Task instructions:
Convert the material from the line with "Expand the zoom level dropdown 56,18%" up to and including the line with "The width and height of the screenshot is (412, 732)." into a numbered list, skipping any blank lines. Leave the pictures out of the list.

Data to process:

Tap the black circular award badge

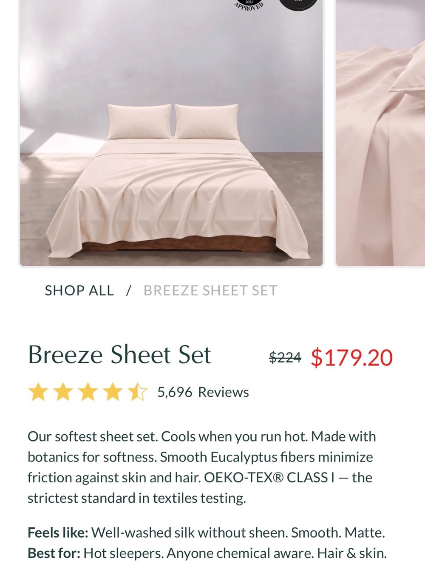pos(298,4)
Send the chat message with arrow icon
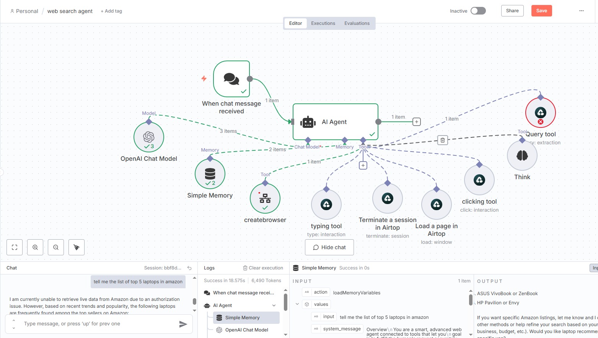This screenshot has width=598, height=338. tap(183, 324)
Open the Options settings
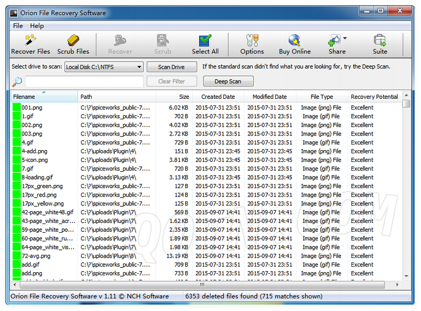Screen dimensions: 421x311 click(x=252, y=40)
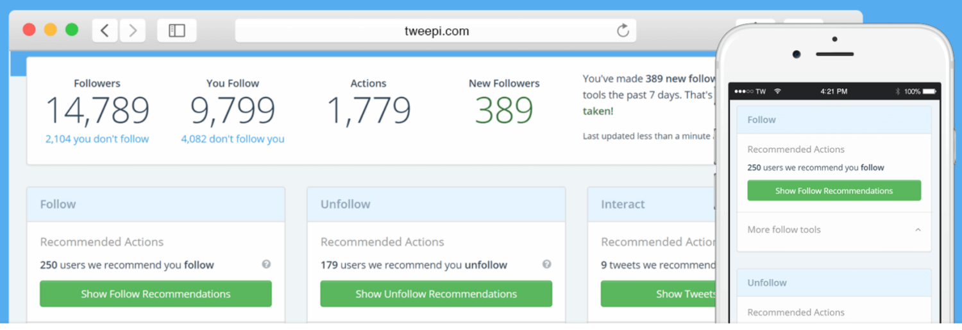The height and width of the screenshot is (330, 962).
Task: Click the Wi-Fi icon in phone status bar
Action: tap(777, 92)
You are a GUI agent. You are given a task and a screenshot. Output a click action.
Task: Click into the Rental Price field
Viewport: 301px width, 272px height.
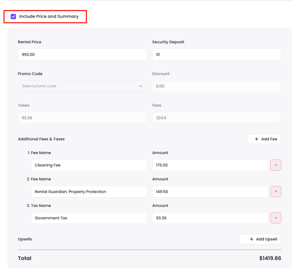click(82, 55)
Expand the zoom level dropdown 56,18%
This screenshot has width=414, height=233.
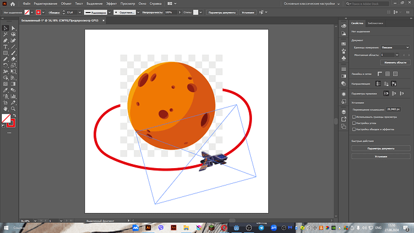35,221
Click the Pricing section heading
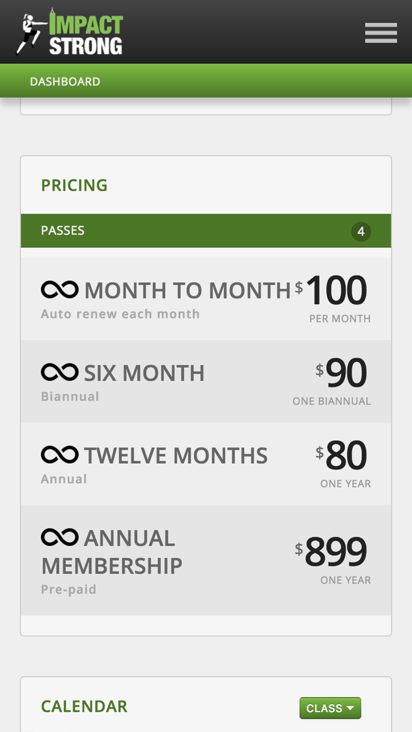The width and height of the screenshot is (412, 732). tap(75, 185)
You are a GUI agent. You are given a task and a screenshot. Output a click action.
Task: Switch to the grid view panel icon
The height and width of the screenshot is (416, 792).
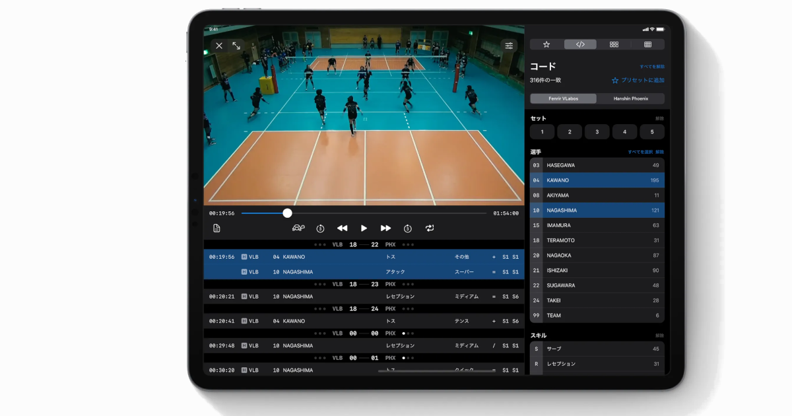(614, 44)
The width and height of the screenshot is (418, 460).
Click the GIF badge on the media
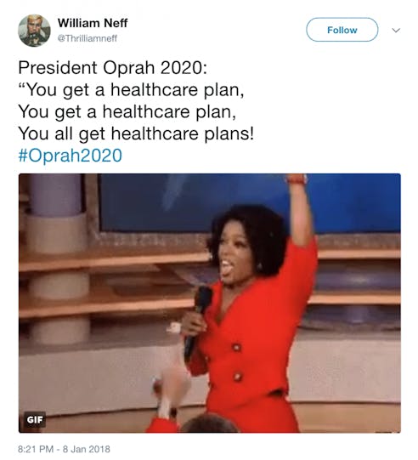35,419
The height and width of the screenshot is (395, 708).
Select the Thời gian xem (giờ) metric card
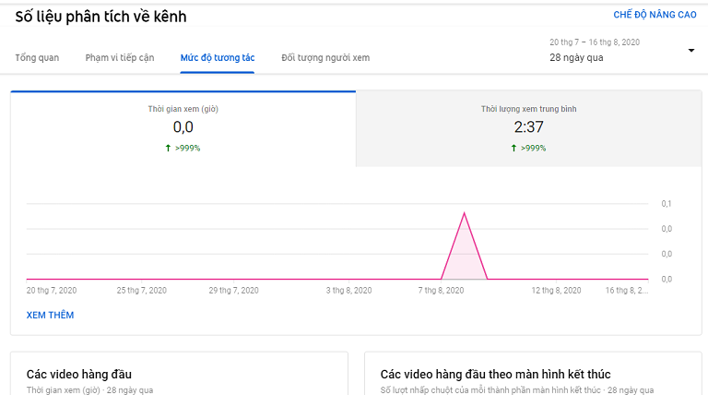coord(183,129)
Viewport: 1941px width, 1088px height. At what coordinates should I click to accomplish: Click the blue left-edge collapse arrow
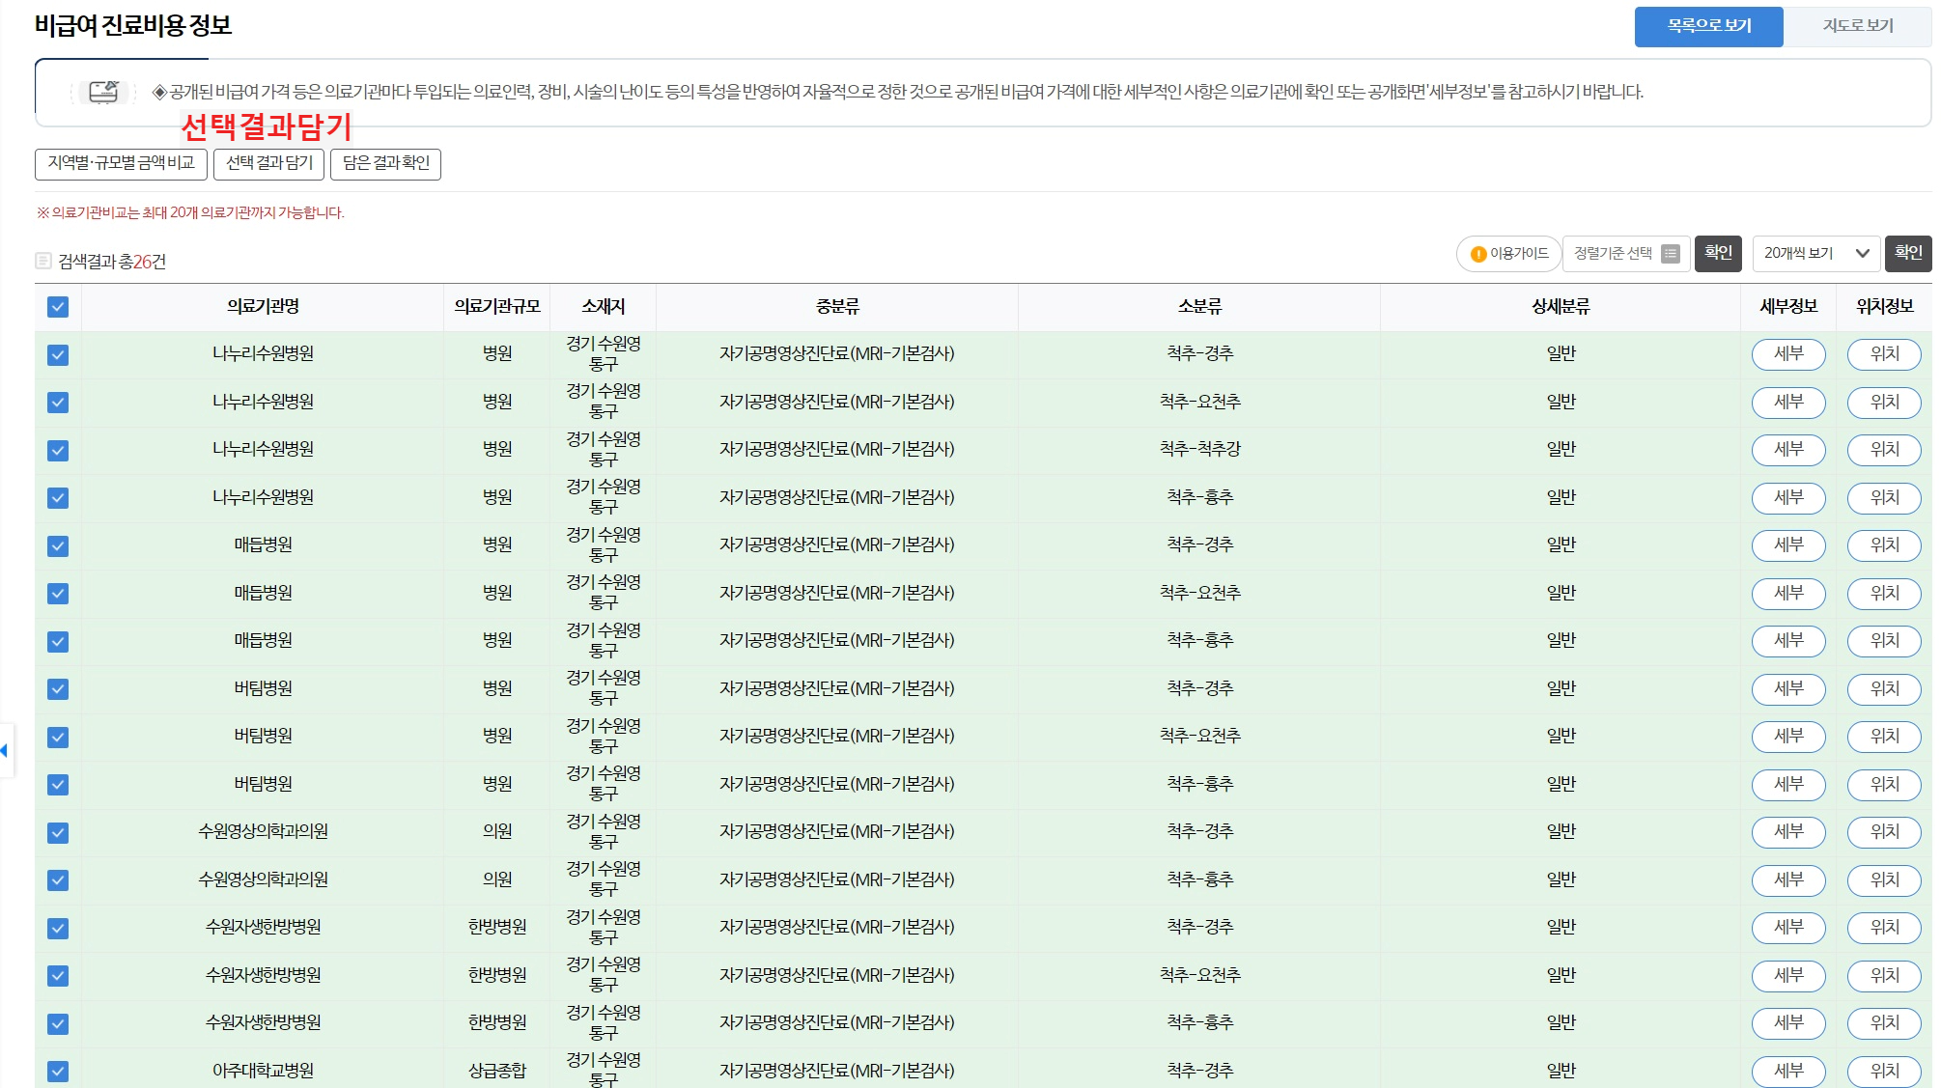(5, 750)
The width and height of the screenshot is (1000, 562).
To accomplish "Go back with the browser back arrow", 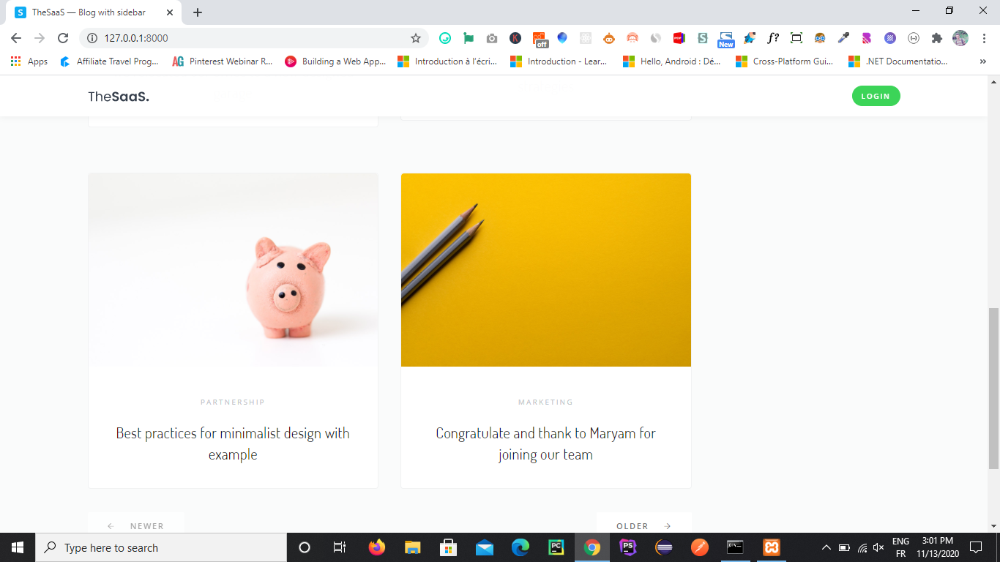I will (x=16, y=38).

The completed task:
1. Expand the zoom level dropdown 56,18%
2. This screenshot has width=414, height=233.
3. 35,221
4. Click the Pricing section heading
5. The width and height of the screenshot is (412, 732). tap(75, 185)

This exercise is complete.